§ 练习任务
请从包含“Given: Click the”的那一行开始，一直到清单末尾，原样转录这些行（首尾两行都包括在内）。答案中略去图片。

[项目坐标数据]
╔══
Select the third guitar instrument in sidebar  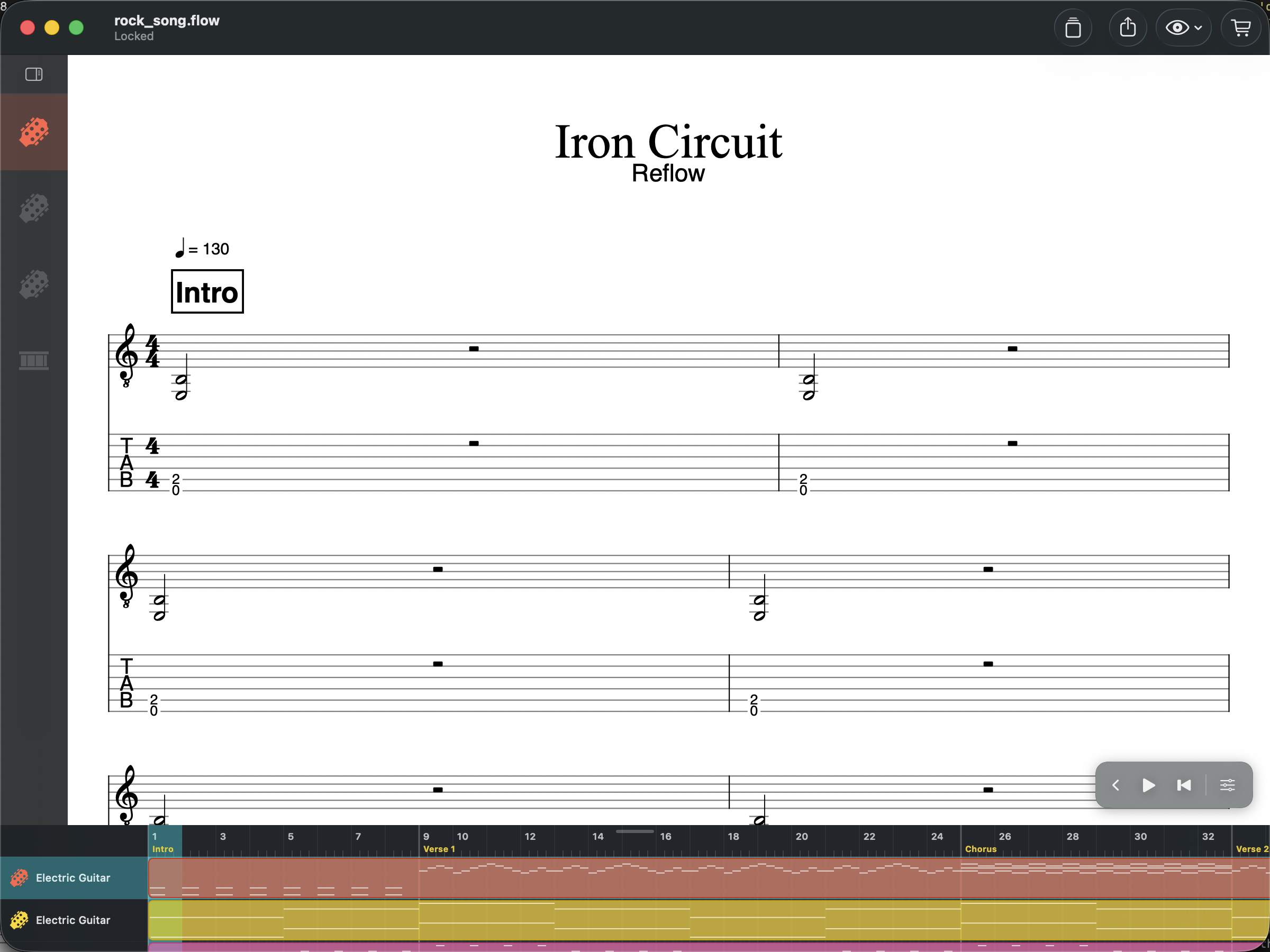coord(34,283)
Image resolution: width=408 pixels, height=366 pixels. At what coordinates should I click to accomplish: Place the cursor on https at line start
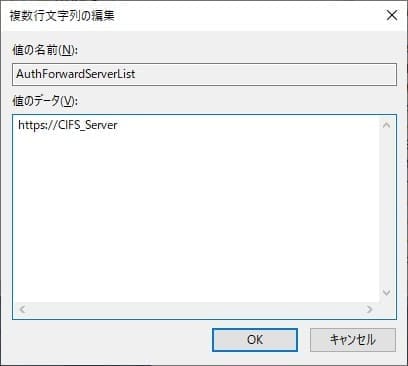(30, 125)
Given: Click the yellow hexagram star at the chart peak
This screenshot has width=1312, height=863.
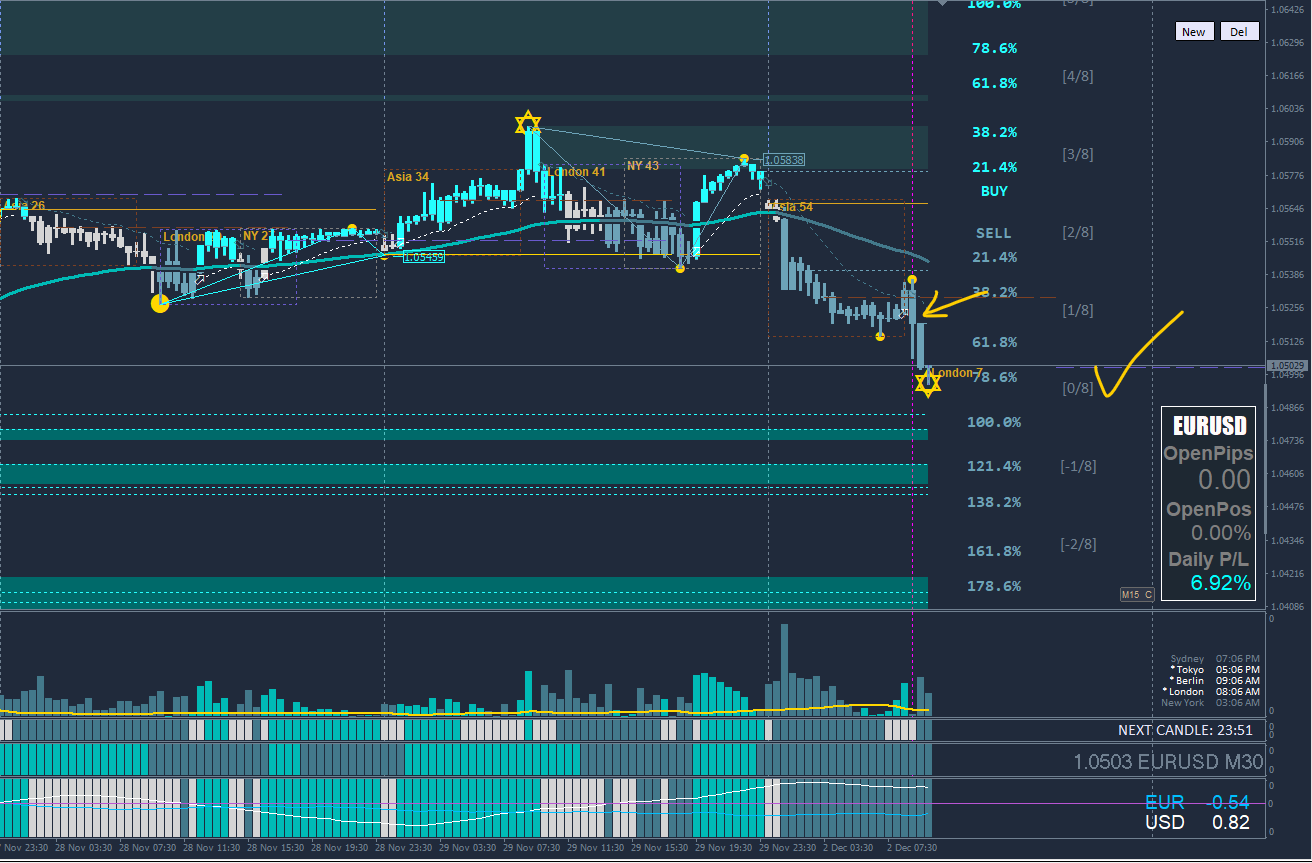Looking at the screenshot, I should pyautogui.click(x=528, y=124).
╚══
§ 本题解答
Given: Click the yellow hexagram star at the chart peak
This screenshot has width=1312, height=863.
Looking at the screenshot, I should pyautogui.click(x=528, y=124).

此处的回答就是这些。